In fact, however, I am the different thing, not it.
This year of death, grief and pandemic have left me simply attempting to get through the days of work, politics and daily news with my soul and wits intact. Dumping myself into a chair at night, not reflecting on my day nor eagerly looking for the next has left me at odds with the joie de vivre which has followed me through my life, always at my elbow. I recognize this missing joy now, as I pick up the Mandala.
I am a different person today than when I put away the Mandala in August. I have learned despair at the continual death toll from Covid-19 (315,000 in the US and 1.7 million world wide); disbelief in my countrymen who deny community care for their own personal freedom; disgust at the plotting and politicking of our national leader in this 2020 election cycle; despondence that I cannot see, hug, touch my far flung family and even my co-workers in the next office.
I am uncertain if this is now my new normal. I don't want to be this; I want my light and happiness, my joy and jolly back. I don't know how to move through this morass of darkness with the grace that I once claimed as mine.

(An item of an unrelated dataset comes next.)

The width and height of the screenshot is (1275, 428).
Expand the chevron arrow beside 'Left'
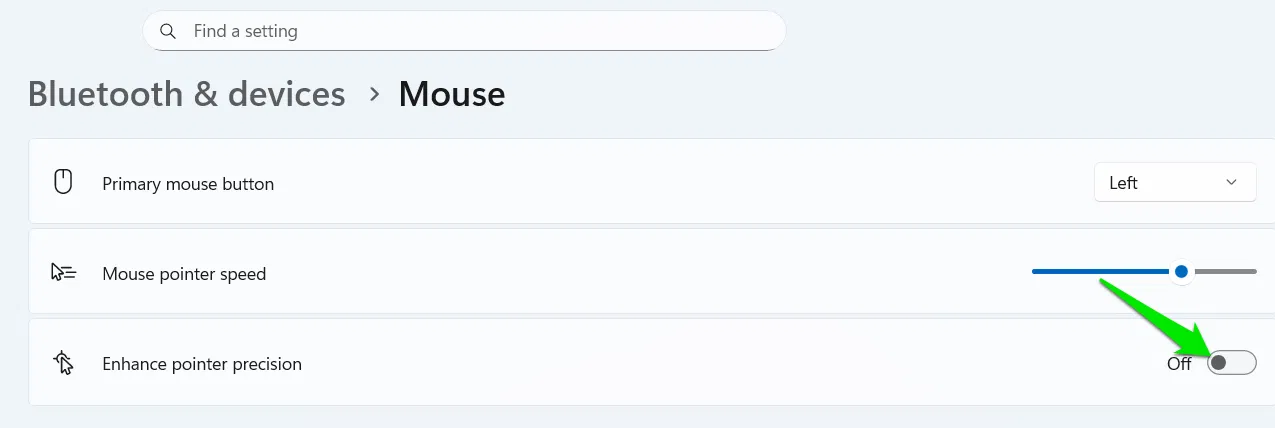click(x=1231, y=183)
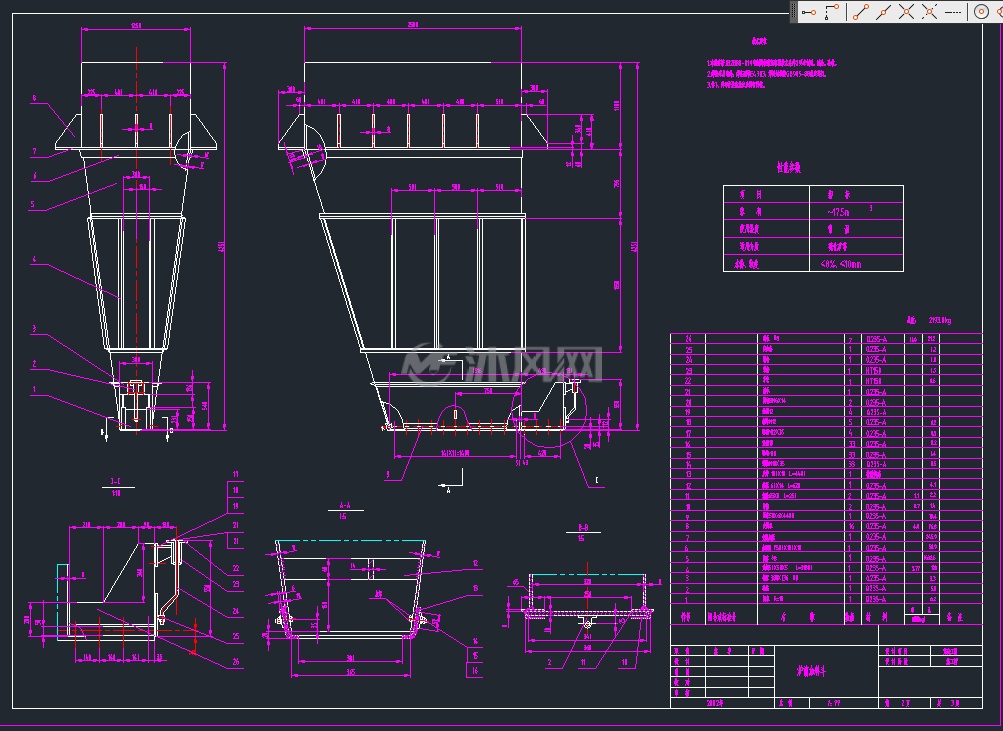Pick the 2500 top width dimension text

pyautogui.click(x=413, y=25)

The Mandala helped in the early part of the year by giving me a focus; I am sure it will help again. The time spent, the rhythm of the hook and yarn, the repetition of the pattern, all these will bring clarity to my mind and soul as mandalas have done through the millennia. In the beginning I had hoped the Mandala would restore order, lead me back to my previous self; now I am reminded that it is leading me to whatever I am becoming, accompanied by a new and present darkness, as I wend through this life time.